Some states and jurisdictions are hitting early bumps in the rollout of the US government’s new approach to expanding access and supply of monkeypox vaccines to more at-risk Americans, local officials told ABC News, as providers face a steep learning curve with the new vaccine. method.
Earlier this month, the Biden administration announced it was launching a new plan to boost the nation’s monkeypox vaccine supply by shifting the way shots are administered from traditional subcutaneous injections in the arm to the intradermal technique of tiny, thin needles.
The new intradermal technology requires only a portion of the vaccine per shot. Instead of using one vial per vaccine, the approach produces a total of five vaccines per vial, according to federal officials.
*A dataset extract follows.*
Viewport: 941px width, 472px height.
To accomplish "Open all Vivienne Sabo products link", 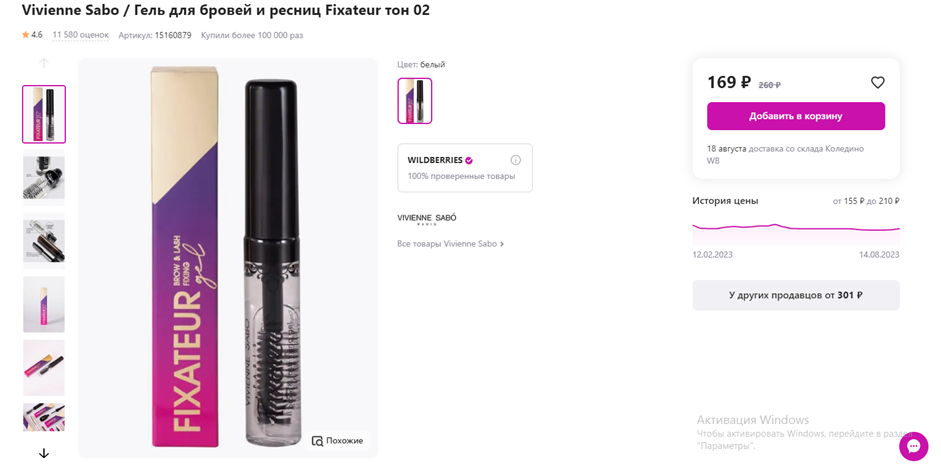I will tap(450, 244).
At the time, these officials acknowledged that giving a shot this way required more technical skill.
Now, several state and local officials across the country have told ABC News that some of their doctors are struggling to get all five doses out of the vial.
“We’ve also heard reports from some of our providers that they’re only able to dispense three or four doses per vial,” Nikki Ostergaard of the Washington State Department of Health told ABC News.
Texas health officials confirmed to ABC News that although some providers have been able to successfully extract five doses from a vial, others “can’t get five doses.” In Maryland, a representative for the Department of Health also confirmed that it has heard anecdotal reports of cases.
The Association of Immunization Managers (AIM) confirmed to ABC News that its executive director Claire Hannan has also heard that some doctors are having trouble with the withdrawal process, and therefore, the organization is working to educate health officials to prepare them. The injection process is good.
“The needles used make a difference. And AIM hopes that this will improve as clinicians become more proficient in ID technology,” an organization representative said in a statement.
White House National Monkeypox Response Deputy Coordinator Dr. Demetrius Daskalakis told State News that his team has “definitely” heard about problems arising from local jurisdictions, adding that there is a range of amounts that physicians can extract with more reporting. They are getting three to five doses.
Concerns about the intradermal approach from local authorities
In the weeks since the U.S. government announced a change in vaccination strategy, local officials have raised some initial concerns about training health care providers how to administer shots with the new technology.
New York State Health Commissioner Dr. Mary T. Bassett said at a press conference with Gov. Cathy Hochul this week that intradermal injections are “not as pleasant,” because they can cause scarring and are “very painful.”
“They have more complications on site, that these are not serious, but they are unpleasant,” Bassett said.
But officials say given the ongoing crisis, it’s important to vaccinate as many people as possible.
“We’re struggling with not getting enough doses. And our obligation in public health is always to do what’s best for the most people, and intradermal administration will vastly expand our access to scarce resources,” Bassett said at a news conference.
Hochul noted that this is an “interim approach until supply chain challenges are overcome” and that when an unlimited number of vaccines are available, the state may consider returning to the original way of administering the shots.
In New York City, Health Commissioner Dr. Ashwin Wasson said Wednesday that it will take “a few weeks” for the city to fully transition to the intradermal approach as they educate local clinics on the practice, but the transition is necessary because it is “really. mandated by the federal government.”
“It’s not optional,” Wasson said at the City Council meeting. “The federal government has made it clear that we won’t get more vaccines unless we switch and that’s why we’re switching.”